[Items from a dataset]
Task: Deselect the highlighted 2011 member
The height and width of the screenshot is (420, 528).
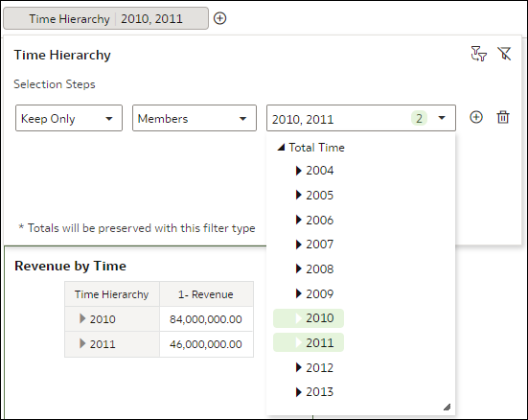Action: click(x=309, y=343)
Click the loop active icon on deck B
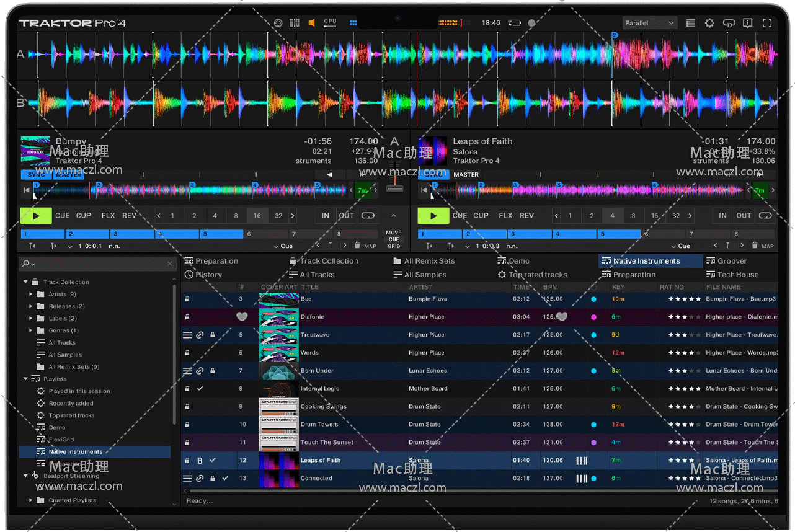Screen dimensions: 795x532 tap(765, 216)
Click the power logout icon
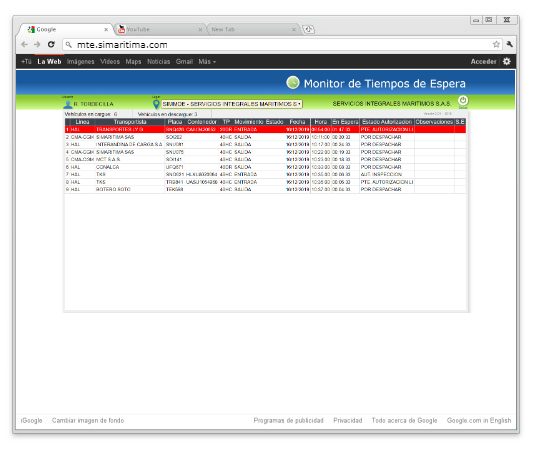This screenshot has height=452, width=544. click(463, 101)
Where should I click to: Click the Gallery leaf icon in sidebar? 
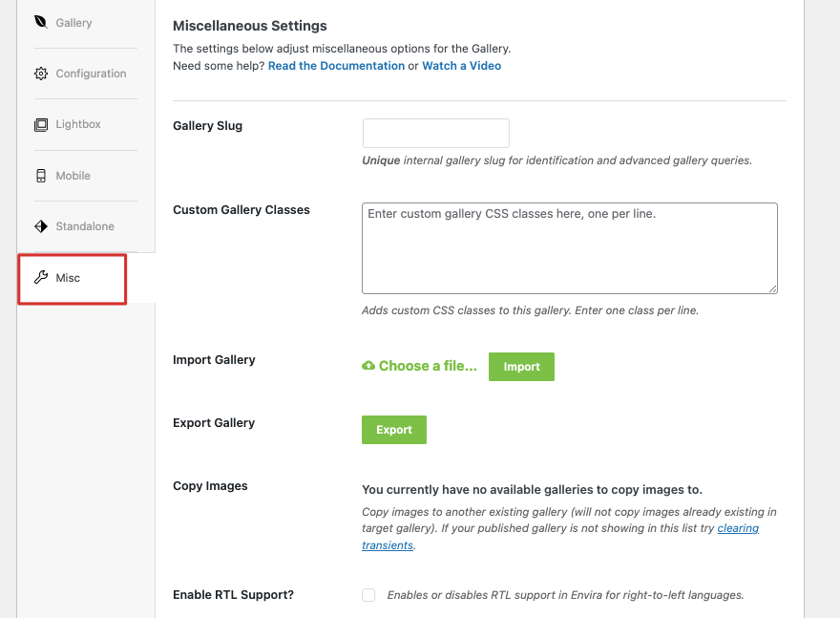point(41,22)
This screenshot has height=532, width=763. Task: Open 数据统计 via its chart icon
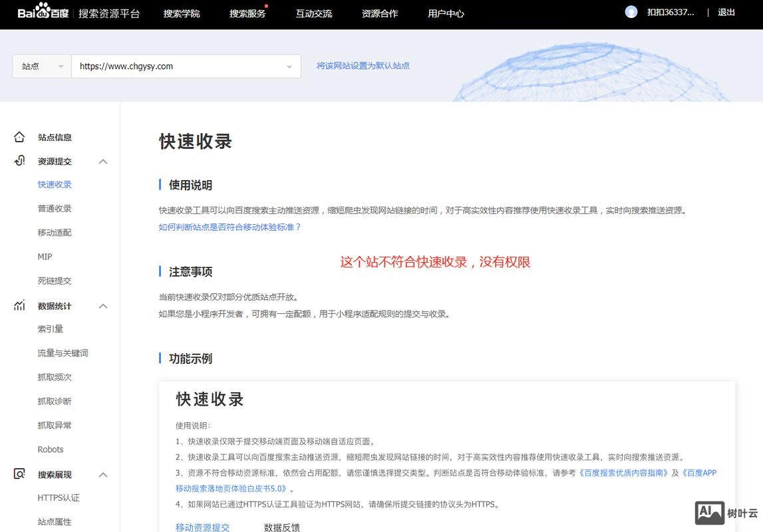[19, 305]
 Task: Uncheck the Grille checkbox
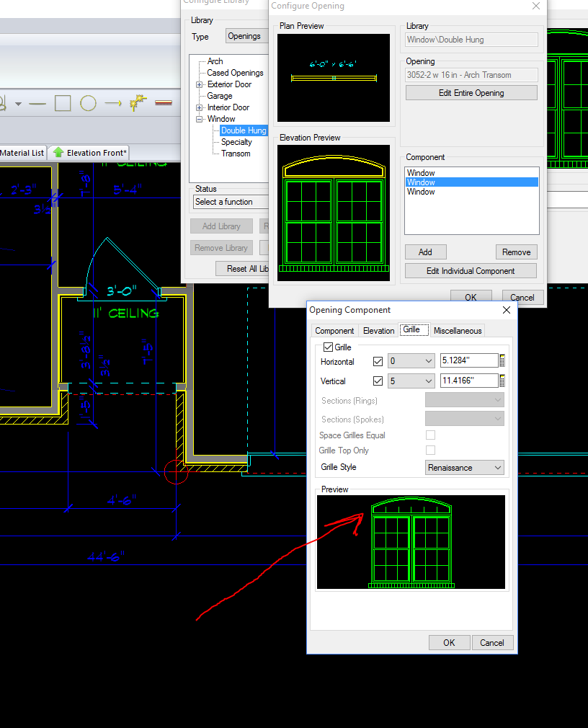click(329, 347)
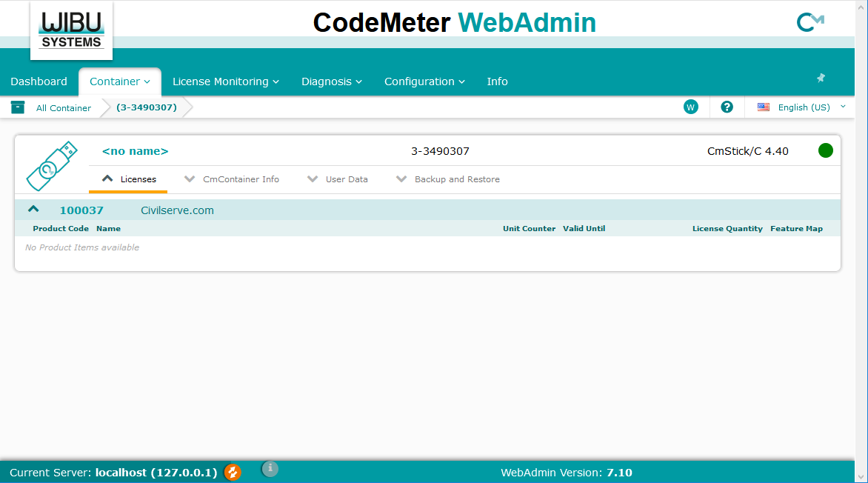
Task: Collapse the 100037 license entry
Action: [x=33, y=208]
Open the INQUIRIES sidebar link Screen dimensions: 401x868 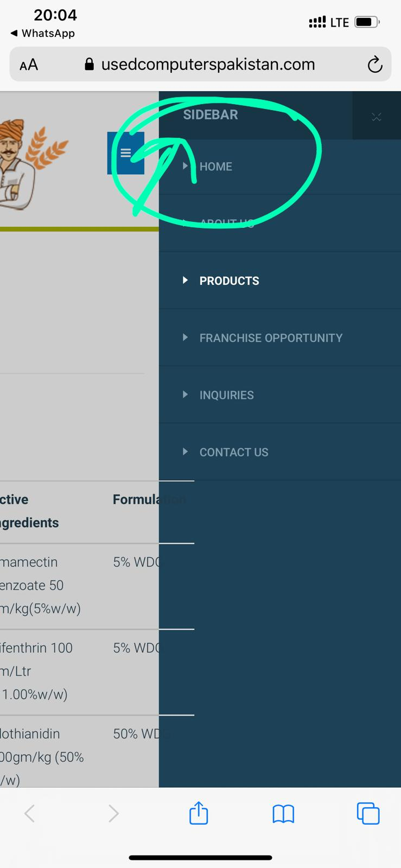226,395
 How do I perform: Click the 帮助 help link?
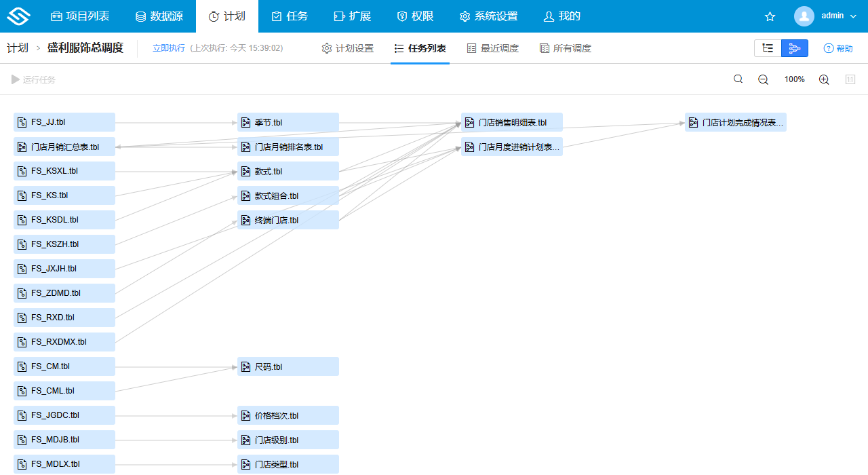tap(838, 48)
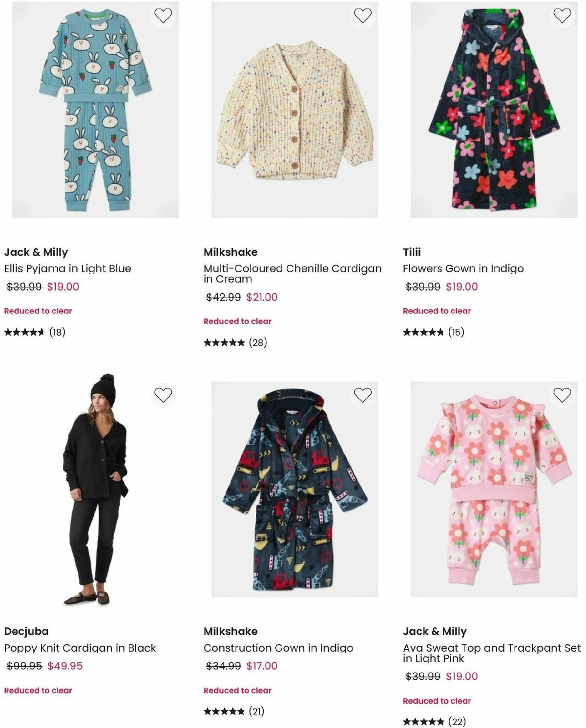The width and height of the screenshot is (586, 728).
Task: Click the Tilii Flowers Gown product photo
Action: pos(493,112)
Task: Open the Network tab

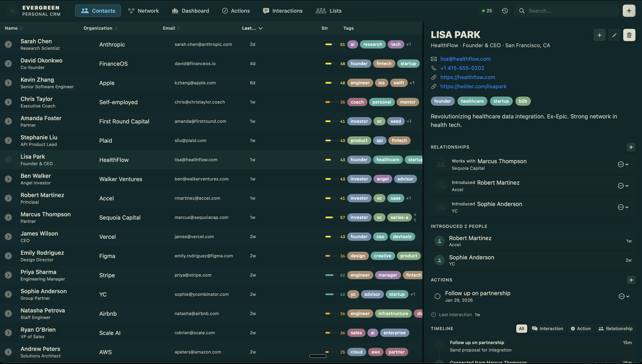Action: [x=144, y=11]

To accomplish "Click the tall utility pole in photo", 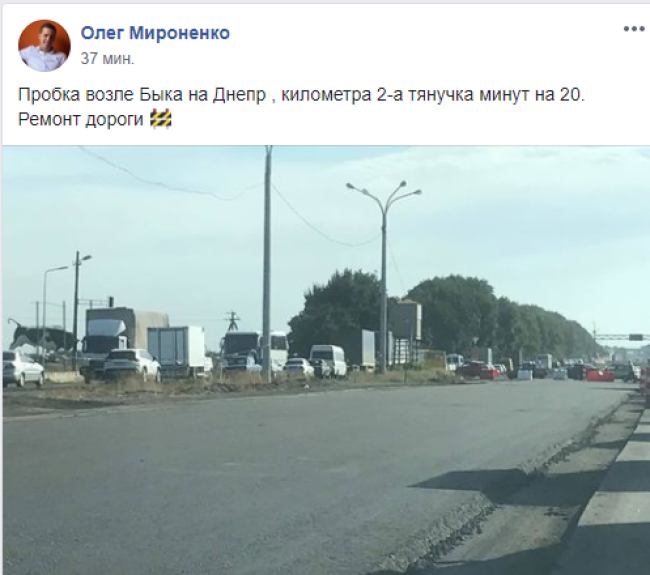I will 268,264.
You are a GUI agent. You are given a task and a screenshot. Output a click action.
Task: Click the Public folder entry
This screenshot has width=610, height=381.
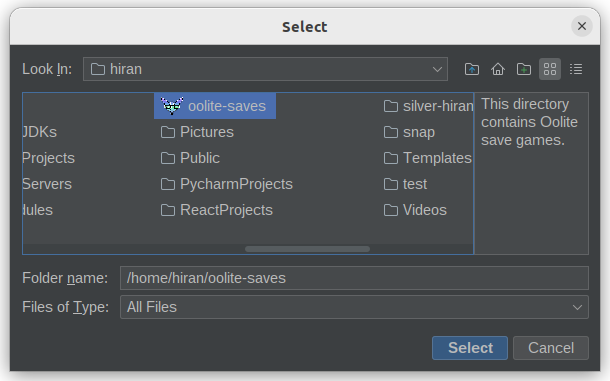(190, 158)
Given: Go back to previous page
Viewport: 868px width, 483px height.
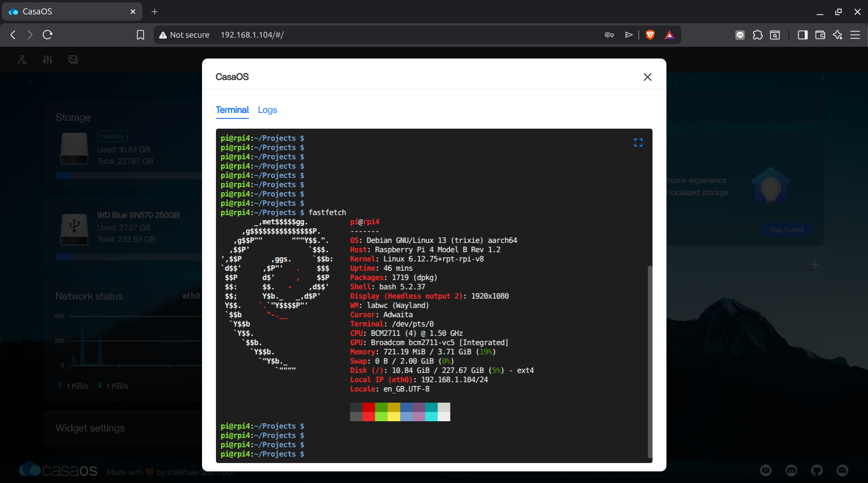Looking at the screenshot, I should (x=13, y=35).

[Directions]
In the records above, transcribe exactly the lines from the one containing "Given: Go back to previous page" through the last line, both included, and skip the pictures.

[Reply]
Given: Go back to previous page
Viewport: 868px width, 483px height.
Looking at the screenshot, I should (x=13, y=35).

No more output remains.